> **JOB**: Rename "checkbox" to "tick box" in the part of the records that runs from their start through the line containing "click(x=567, y=210)", and give those lines again with nothing else changed.

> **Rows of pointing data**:
▼▼▼
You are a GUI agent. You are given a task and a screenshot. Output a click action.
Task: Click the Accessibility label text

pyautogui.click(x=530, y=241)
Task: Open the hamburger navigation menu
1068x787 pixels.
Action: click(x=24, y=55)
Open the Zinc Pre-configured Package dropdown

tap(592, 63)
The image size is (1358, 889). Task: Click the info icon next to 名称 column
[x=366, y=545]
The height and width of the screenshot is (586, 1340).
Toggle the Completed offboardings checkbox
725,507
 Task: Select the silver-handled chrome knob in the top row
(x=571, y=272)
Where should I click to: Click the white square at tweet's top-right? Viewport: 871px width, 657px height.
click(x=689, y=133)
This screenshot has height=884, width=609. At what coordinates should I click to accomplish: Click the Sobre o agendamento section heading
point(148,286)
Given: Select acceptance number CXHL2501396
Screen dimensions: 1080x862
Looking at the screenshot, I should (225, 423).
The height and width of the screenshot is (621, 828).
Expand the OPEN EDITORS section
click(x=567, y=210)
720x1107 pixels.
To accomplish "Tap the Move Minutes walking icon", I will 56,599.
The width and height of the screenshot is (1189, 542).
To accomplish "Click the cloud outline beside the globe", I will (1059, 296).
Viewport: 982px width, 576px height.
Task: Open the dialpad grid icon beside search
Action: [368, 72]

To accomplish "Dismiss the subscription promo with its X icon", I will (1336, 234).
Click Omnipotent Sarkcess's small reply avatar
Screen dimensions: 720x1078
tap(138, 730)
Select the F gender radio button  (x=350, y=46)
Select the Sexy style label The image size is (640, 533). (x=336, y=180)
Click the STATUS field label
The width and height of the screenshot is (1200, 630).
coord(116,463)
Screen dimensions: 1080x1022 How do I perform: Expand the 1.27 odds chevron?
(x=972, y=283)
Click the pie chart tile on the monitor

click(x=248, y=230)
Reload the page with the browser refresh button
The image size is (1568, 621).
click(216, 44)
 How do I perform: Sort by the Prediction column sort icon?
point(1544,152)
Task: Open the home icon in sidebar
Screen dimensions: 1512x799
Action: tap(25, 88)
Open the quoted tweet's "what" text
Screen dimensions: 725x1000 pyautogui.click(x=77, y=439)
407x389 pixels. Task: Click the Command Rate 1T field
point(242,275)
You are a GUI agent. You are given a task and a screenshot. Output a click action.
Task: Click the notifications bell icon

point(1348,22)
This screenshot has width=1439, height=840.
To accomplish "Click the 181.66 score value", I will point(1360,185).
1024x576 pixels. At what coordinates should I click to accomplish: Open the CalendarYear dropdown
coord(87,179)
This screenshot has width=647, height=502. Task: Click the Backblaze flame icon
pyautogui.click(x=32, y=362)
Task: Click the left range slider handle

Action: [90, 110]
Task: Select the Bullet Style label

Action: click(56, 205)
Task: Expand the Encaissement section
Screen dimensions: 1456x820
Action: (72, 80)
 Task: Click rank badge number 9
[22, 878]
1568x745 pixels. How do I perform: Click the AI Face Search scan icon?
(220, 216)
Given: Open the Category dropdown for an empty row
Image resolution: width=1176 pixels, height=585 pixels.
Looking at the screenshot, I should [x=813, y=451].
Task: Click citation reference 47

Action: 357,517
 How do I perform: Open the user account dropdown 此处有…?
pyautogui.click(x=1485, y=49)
▲▲▲
> **FINAL RESULT**:
You are a GUI agent. You are given a task and a screenshot. Output a click action.
Task: Click the Accessibility label text

pyautogui.click(x=530, y=241)
Task: Open the hamburger navigation menu
1068x787 pixels.
Action: click(x=24, y=55)
Open the Zinc Pre-configured Package dropdown

tap(592, 63)
The image size is (1358, 889). Task: Click the info icon next to 名称 column
[x=366, y=545]
The height and width of the screenshot is (586, 1340).
Toggle the Completed offboardings tick box
725,507
 Task: Select the silver-handled chrome knob in the top row
(x=571, y=272)
Where should I click to: Click the white square at tweet's top-right? Viewport: 871px width, 657px height.
click(x=689, y=133)
This screenshot has height=884, width=609. At what coordinates should I click to accomplish: Click the Sobre o agendamento section heading
point(148,286)
Given: Select acceptance number CXHL2501396
Screen dimensions: 1080x862
Looking at the screenshot, I should (225, 423).
The height and width of the screenshot is (621, 828).
Expand the OPEN EDITORS section
click(x=567, y=210)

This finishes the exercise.